The problem with this scenario is that, even if you then go and fix the data quality problem, the trust that you have lost on the business side can often not be won back. They won’t trust your future results either, because “the data is all wrong”. That’s a pity, because there could have been great opportunities in analyzing and improving this process!

To avoid this, we recommend to plan a dedicated data validation session with a process or domain expert before you start the actual analysis phase in your project. To manage expectations, communicate that the purpose of the session is explicitly not yet to analyze the process, but to ensure that the data quality is good before you proceed with the analysis itself.

You can ask both a domain expert and a data expert to participate in the session, but especially the input of the domain expert is needed here, because you want to spot problems in the data from the perspective of the process owner for whom you are performing the analysis (you can book a separate meeting with a data expert to walk through your data questions later). Ideally, your domain expert has access to the operational system during the session, so that you can look up individual cases together if needed.

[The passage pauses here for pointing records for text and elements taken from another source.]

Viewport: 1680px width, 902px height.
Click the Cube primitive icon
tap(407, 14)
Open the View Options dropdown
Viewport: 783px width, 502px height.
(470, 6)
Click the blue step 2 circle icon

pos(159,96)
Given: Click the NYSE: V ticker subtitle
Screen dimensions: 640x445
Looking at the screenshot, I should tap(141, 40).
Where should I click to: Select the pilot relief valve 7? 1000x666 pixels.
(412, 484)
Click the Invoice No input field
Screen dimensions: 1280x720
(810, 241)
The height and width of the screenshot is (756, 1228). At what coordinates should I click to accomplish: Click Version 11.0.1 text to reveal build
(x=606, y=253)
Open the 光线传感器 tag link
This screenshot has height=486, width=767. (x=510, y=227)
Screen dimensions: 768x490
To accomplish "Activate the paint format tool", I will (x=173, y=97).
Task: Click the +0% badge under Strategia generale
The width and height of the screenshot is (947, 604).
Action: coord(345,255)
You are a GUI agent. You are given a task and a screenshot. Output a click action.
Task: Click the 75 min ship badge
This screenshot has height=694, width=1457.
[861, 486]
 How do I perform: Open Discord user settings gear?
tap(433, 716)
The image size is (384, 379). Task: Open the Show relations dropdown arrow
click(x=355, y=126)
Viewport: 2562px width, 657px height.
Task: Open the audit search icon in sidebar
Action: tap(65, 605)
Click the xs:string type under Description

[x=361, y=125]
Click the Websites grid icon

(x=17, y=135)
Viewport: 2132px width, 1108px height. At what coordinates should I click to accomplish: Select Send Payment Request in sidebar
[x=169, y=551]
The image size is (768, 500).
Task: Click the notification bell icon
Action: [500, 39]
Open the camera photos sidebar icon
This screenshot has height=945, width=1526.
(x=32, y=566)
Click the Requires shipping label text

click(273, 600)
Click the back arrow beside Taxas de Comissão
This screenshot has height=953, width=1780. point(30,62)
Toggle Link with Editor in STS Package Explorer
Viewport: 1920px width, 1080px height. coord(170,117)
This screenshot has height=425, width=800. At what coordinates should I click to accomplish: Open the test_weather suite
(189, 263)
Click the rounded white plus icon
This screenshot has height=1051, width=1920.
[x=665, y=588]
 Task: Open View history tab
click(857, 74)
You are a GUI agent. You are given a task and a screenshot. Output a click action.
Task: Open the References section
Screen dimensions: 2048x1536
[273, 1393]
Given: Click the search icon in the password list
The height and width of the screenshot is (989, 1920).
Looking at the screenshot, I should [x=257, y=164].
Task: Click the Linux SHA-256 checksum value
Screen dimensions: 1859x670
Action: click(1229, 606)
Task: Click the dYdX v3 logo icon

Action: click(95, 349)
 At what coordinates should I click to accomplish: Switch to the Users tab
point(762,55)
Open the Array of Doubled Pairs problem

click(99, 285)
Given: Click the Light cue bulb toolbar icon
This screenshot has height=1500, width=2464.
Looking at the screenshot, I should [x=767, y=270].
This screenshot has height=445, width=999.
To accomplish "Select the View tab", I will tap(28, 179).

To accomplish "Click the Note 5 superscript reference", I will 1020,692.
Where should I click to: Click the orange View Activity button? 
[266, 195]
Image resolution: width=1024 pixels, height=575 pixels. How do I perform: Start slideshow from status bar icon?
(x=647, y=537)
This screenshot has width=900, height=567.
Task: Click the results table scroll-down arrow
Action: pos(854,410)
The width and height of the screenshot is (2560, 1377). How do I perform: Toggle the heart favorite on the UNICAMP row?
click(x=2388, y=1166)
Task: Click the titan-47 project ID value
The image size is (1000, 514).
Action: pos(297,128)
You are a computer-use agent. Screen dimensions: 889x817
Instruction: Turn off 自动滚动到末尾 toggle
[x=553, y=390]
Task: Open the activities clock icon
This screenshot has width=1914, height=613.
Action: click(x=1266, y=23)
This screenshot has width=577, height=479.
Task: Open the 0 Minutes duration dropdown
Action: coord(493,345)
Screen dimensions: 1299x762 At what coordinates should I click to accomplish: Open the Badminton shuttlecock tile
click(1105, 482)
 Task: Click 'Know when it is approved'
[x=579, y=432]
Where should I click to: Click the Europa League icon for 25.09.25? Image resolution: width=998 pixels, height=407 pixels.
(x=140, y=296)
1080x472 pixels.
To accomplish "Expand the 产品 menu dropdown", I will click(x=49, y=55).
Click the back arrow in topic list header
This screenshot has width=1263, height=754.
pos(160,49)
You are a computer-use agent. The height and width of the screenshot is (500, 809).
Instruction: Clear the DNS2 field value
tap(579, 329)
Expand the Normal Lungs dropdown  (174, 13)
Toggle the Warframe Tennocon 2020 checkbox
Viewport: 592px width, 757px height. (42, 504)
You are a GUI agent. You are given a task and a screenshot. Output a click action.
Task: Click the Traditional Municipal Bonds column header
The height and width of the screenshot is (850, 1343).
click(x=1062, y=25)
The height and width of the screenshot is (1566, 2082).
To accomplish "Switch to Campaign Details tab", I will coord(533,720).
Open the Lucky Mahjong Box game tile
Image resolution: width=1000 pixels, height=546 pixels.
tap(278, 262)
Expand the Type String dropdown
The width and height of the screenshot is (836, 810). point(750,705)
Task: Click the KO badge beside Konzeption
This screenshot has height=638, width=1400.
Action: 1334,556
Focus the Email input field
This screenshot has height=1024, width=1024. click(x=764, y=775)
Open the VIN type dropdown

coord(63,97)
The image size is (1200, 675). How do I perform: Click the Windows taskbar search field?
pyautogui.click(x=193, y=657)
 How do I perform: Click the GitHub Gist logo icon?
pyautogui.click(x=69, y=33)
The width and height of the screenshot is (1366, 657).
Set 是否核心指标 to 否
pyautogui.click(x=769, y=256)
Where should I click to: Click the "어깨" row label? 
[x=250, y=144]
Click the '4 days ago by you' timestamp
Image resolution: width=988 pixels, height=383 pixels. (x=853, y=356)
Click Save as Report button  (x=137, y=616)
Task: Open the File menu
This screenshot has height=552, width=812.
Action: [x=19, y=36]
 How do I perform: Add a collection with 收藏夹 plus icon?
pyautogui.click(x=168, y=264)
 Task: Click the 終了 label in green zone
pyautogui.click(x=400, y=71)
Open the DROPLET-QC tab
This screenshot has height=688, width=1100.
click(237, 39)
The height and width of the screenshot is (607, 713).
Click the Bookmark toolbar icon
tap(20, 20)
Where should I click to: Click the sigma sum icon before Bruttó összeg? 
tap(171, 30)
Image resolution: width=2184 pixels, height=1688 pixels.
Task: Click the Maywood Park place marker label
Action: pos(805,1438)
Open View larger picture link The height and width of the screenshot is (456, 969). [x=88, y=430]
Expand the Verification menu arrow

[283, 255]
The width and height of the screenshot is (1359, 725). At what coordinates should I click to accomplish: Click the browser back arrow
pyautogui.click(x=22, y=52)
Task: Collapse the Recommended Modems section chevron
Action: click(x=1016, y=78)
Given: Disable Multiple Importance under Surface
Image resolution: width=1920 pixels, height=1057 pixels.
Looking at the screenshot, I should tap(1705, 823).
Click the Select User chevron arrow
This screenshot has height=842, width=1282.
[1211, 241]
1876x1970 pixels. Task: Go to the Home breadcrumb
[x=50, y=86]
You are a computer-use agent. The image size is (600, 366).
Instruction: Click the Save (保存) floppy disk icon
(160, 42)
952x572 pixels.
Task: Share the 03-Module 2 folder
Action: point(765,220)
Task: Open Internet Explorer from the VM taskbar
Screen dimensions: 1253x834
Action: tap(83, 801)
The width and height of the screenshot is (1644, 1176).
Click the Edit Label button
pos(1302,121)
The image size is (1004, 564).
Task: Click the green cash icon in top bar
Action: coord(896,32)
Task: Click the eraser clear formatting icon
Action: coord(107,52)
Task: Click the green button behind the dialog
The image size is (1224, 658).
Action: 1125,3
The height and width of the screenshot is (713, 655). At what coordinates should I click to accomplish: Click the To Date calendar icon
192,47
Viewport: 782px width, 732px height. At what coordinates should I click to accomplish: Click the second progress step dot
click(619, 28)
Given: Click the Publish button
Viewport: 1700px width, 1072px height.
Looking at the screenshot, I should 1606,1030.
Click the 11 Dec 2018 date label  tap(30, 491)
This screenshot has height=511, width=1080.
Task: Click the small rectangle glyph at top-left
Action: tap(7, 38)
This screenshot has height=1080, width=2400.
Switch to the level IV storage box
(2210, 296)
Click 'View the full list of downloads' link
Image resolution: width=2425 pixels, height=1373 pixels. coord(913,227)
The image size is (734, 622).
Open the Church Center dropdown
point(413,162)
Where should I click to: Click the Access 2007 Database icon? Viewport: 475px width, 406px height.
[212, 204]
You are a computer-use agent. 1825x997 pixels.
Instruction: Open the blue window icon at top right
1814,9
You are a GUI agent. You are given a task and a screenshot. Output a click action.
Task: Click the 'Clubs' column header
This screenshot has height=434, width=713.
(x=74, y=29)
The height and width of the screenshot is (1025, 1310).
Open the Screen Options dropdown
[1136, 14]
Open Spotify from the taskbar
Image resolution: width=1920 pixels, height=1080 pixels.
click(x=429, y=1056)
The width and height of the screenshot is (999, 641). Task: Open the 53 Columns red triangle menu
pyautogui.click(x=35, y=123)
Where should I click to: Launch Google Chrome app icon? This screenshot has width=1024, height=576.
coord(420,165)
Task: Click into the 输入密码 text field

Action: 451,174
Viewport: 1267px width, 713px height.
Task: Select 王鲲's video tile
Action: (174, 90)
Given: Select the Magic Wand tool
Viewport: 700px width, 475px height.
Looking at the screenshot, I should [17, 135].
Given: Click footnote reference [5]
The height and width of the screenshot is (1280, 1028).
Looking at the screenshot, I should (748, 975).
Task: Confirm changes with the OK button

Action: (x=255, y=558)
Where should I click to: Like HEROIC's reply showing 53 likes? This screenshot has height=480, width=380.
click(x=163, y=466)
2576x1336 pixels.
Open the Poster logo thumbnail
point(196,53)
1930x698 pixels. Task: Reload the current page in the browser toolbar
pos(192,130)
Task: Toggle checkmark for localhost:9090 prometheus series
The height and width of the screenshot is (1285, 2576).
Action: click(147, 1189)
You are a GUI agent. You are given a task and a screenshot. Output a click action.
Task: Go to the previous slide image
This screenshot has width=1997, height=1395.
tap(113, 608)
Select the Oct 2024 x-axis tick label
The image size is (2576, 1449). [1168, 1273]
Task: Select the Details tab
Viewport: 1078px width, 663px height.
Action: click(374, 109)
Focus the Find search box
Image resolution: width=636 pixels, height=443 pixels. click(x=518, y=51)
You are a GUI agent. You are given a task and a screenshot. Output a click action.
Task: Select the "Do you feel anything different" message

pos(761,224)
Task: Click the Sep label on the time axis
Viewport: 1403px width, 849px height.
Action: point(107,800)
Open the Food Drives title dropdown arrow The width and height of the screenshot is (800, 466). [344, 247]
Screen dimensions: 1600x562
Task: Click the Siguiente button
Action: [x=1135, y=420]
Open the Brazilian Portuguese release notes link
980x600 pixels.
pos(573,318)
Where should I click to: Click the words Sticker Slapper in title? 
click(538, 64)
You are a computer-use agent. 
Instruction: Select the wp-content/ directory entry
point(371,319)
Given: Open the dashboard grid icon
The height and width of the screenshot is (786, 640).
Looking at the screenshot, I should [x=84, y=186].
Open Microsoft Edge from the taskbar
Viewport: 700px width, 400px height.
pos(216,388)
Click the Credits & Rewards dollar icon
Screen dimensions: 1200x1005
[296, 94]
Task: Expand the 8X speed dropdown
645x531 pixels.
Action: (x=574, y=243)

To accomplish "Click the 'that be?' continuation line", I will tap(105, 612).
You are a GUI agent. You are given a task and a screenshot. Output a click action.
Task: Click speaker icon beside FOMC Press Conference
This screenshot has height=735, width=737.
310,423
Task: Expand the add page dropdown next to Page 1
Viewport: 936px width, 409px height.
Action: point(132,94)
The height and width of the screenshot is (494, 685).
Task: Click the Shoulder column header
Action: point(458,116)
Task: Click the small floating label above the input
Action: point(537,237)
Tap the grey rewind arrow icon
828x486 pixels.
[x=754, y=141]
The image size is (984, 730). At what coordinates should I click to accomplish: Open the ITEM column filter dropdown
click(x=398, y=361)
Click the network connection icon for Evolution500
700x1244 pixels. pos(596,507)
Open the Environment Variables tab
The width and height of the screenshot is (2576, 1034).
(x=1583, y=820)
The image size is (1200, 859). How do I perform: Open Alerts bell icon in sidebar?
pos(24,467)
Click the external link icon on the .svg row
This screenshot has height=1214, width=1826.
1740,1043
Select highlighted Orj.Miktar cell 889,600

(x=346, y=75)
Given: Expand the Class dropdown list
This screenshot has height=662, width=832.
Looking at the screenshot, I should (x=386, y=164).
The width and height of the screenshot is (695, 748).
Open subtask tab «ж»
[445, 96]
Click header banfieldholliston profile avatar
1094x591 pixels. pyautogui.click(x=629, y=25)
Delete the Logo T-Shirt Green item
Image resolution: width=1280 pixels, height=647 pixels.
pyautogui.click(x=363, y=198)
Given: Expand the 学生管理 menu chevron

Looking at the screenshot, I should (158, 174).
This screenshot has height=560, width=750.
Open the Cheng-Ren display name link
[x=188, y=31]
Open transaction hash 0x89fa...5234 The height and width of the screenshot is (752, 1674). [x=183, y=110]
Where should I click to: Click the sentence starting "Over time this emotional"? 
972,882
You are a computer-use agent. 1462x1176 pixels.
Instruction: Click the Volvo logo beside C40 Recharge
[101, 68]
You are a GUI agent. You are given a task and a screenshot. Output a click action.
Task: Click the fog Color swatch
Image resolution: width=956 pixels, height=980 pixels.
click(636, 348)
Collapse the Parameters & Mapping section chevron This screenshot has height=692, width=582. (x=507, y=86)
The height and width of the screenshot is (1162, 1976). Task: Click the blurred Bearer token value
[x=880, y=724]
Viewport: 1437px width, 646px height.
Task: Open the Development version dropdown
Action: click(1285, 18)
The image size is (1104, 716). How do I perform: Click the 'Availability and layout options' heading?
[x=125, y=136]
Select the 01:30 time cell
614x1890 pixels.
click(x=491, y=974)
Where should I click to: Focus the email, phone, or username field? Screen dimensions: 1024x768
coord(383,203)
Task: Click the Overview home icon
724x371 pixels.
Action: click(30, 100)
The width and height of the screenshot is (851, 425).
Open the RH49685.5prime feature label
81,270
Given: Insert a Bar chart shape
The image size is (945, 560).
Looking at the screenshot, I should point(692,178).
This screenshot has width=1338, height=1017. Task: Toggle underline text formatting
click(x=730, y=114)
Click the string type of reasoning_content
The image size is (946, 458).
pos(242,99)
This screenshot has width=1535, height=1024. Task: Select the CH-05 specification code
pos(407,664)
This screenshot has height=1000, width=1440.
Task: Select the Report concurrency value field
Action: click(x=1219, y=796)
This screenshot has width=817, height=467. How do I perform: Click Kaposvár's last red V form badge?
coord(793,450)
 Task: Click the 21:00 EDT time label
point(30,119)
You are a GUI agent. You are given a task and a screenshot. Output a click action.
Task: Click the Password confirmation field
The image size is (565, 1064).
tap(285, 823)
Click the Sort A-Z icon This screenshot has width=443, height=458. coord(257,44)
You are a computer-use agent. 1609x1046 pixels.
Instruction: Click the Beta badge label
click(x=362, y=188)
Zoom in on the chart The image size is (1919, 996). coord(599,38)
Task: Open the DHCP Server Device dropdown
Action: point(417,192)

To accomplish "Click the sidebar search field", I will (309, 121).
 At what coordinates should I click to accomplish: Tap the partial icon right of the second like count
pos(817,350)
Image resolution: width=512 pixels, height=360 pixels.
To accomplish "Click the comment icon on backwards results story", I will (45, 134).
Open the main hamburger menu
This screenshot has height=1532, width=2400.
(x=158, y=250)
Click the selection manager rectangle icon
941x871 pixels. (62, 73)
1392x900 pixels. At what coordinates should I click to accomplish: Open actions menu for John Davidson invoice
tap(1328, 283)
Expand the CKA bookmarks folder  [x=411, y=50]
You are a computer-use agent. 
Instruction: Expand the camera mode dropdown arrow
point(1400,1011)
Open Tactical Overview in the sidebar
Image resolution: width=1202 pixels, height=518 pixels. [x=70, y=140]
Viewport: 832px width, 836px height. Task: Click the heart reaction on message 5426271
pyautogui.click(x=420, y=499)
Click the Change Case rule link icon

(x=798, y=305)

To organize the data validation session with the domain expert, you can do the following:

  • Start by explaining briefly what process mining is. Show up to a maximum of 5 slides and consider giving a very short demo with a clean and simple example. Unless they have recently participated in a presentation about process mining, you should assume that they either do not know what process mining is at all or only have a vague idea.
  • Then, restate the purpose of the session and explain that you want to validate the data with them and collect potential issues and questions on the way.
  • Consider asking them to draw a very simple process map (just boxes and arrows) of the process from their perspective with up to a maximum of 7 steps at a flip-chart or whiteboard. This will be useful as a reference point, when you are trying to understand the meaning of certain process steps later on in the meeting.
  • Show them the data in raw format (for example, in Excel) and explain where you got the data and how it was extracted. Point out the Case ID, Activity, and Timestamp columns that you are using.
  • Then, import the data in front of their eyes and go over the summary information (showing the timeframe of the data, the attributes, etc.). Afterwards, look at the process map and inspect the top variants with them. Look at some example cases and ask them: “Does this make sense to you?”. Write down any issues that they mention.
  • If you find strange patterns in the process behavior, filter the data to get to some example cases for further context. Simplify the process map if needed (see this article on simplification strategies) and interactively look into the issues that you find together. Try to find answers to questions right in the session if possible and otherwise write them up as an action point.
  • If you can, look up a few cases in the operational system together (many systems allow you to search by case number, or customer number, and inspect the history of an individual case) and compare them with the case sequences that you find in Disco to see whether they match up as expected.
  • Of course, you may have already run into questions yourself while going through the data quality checklist before this data validation session. You can go through them with the domain expert to see whether they have some explanations for the problems that you have observed.

You may find that the domain expert brings up questions about the process that are relevant for the analysis itself. This is great and you should write them down, but do not get side-tracked by the analysis and steer the session back to your data quality questions to make sure you achieve the goal of this meeting: To validate the data quality and uncover any issues with the data that might need to be cleaned up.

After the validation session, follow-up on all of the discovered data problems and investigate them. Also, keep track which of your original process questions may be affected by the data quality issues that you found. Document the actions that you have taken, or intend to take, to fix them.